A review of "Linda Linda Linda" — 2 years ago
“The language of cinema is universal.” This is Landmark Cinema’s introduction to its movies - a contradiction, however, to how much of the American public seems to like its movie-watching. “Like” is a guess on my part; Jonathan Rosenbaum argues, in essence, that the weekly charts of top ten highest-grossing movies are more of a reflection of how producers, marketers and distributors view the American movie-going public. There’s no reason, for instance, that Park Chan-Wook’s satisfying but disturbing revenge flick Oldboy would not have cashed in at the box office - except for the fact that it has subtitles and, most importantly, was relegated only to limited film-festival or one-week runs in North America. (Okay, there are various acts of mutilation and torture, and an animal gets eaten alive—but surely Jackass Number Two had similar scenes, no?)
While we cultural anthropologists generally dislike so-called “cultural universals,” there are surely certain cinematic codes and conventions familiar to the movie-going middle class everywhere. Nobuhiro Yamashita’s Linda Linda Linda, a film about Japanese high school girls who form a band, is an excellent exemplification of that “universal language,” and therefore runs the risk of an American remake. Hollywood’s remaking of Japanese horror movies, for instance - perhaps testifying to its relentlessly acquisitive nature or its history of appropriating things in its own image - consistently removes the specific cultural context from which the film emerges, almost as if the American public needed to be shielded from hearing foreign languages or different cultures.
Let me illustrate this dynamic by posing something opposite.

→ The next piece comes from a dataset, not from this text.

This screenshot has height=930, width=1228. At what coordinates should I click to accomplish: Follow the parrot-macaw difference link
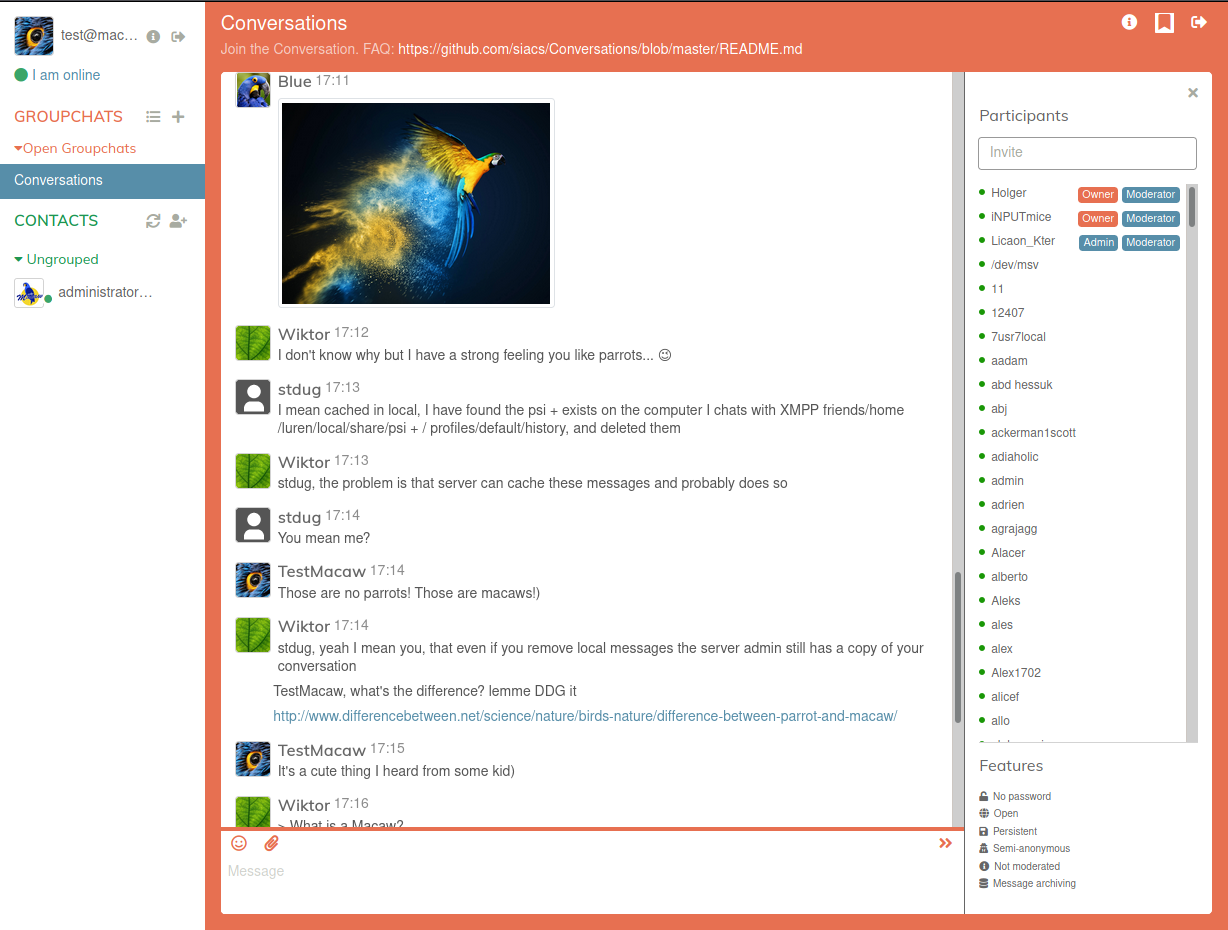tap(585, 716)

I encounter something similar in my introductory sociocultural anthropology classes, where a student would invariably say at the end of the semester that they learned a lot because they could “relate to the readings,” or that they could “see themselves in the situations,” or, my favorite, that they “learned more about themselves.” But my standards in this cinematic case are somewhat different: These lessons are absolutely commendable, but there is something to be said about a perceptual lens that enables one to recognize, appreciate, and understand difference, rather than simply projecting oneself onto the ethnographies. Surely film audiences can do the same, at the same time using those codes of the “universal language” to guard against archaic exoticisms.

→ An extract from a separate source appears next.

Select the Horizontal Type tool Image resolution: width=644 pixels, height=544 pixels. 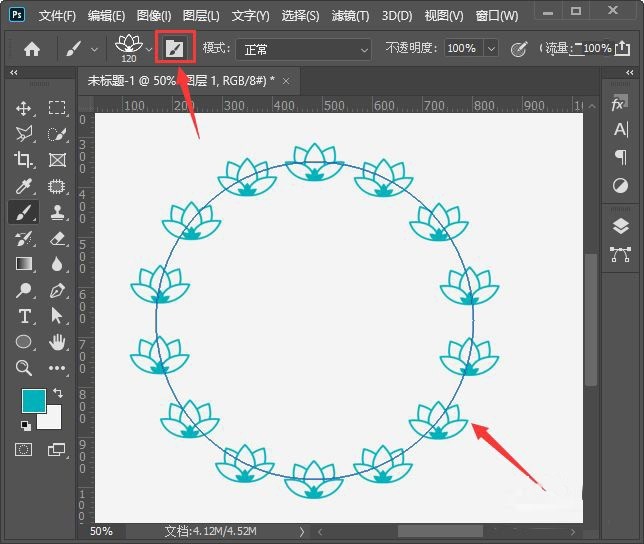(x=24, y=316)
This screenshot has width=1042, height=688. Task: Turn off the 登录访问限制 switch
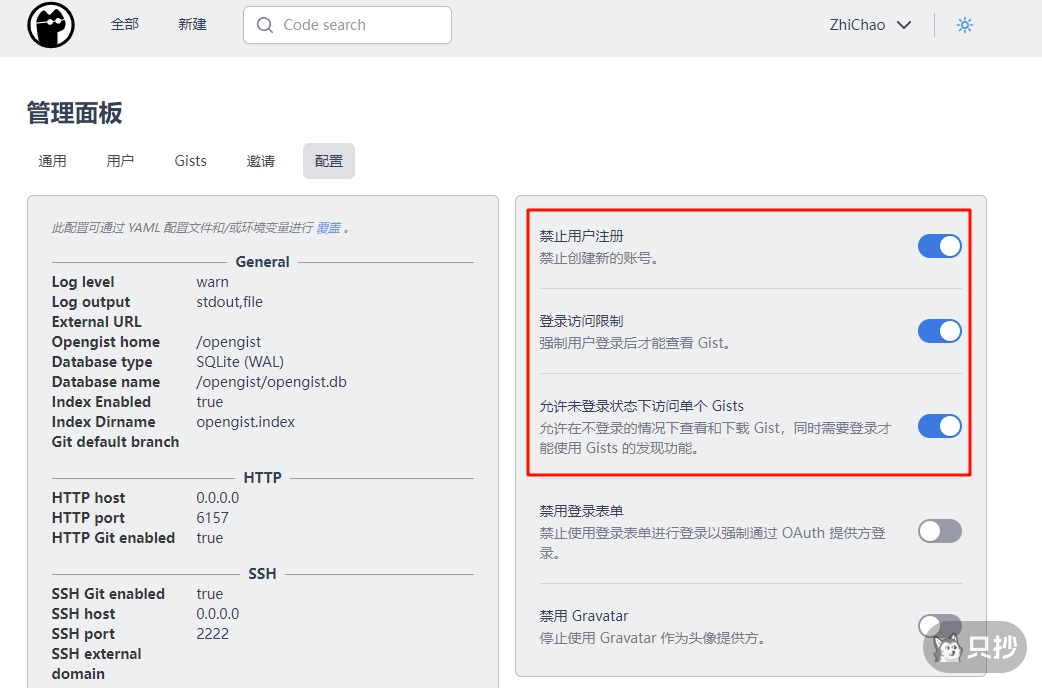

(The fact that the band in Linda Linda Linda, called “PARANMAUM” - Korean, apparently, for “Blue Hearts,” the name of the ‘80s Japanese band whose songs they cover - is led by a Korean singer who can only speak halting Japanese, her second language, nicely entwines the twin themes of the possibility of intercultural communication with a nostalgia that cannot be shared; “Linda Linda” is not a song from the lead singer’s childhood, and despite this (or because of this) by the end she inhabits it and makes it fully her own.)
Linda Linda Linda isn’t perfect; it traffics in the usual stereotypes, none of them very deeply fleshed out - the tough one, the one with a crush, the hesitant outsider (played wonderfully here by my new favorite actress Bae Doo-Na). But unlike, say, Joan Freeman’s Satisfaction (terrible) or Alan Parker’s The Commitments (better - it’s based on a Roddy Doyle novel after all), there’s no anticipation of a big break, no big club date or audience, just a high school basketball court performance on a rainy afternoon. In this respect the dilemmas are charmingly small, but massive in its adolescent context: will they find a place to rehearse? Will they make it to the concert on time? Will they ever get those opening notes right? This is where Yamashita’s direction shines; when they finally get to sing their song, the crowd-pleasing scenes at the conclusion are genuinely earned.
It is in the film’s series of final frames - almost-still shots of empty courtyards and hallways - that the film acquires a particular gravity. With the mystic guitar chords of memory ringing in the background, the film tells us that the high school - surely one of the more emotionally charged locales, however one might repress it, in a typical viewer’s life - will always be there, even if its temporary residents will inevitably come and go. Spaces only become places once they are animated by the lives and recollections passing through it. The film works in the same way, a testament to the uncanny power of music to anchor the hearer in a fleeting temporal space through a brief, bittersweet burst of nostalgia.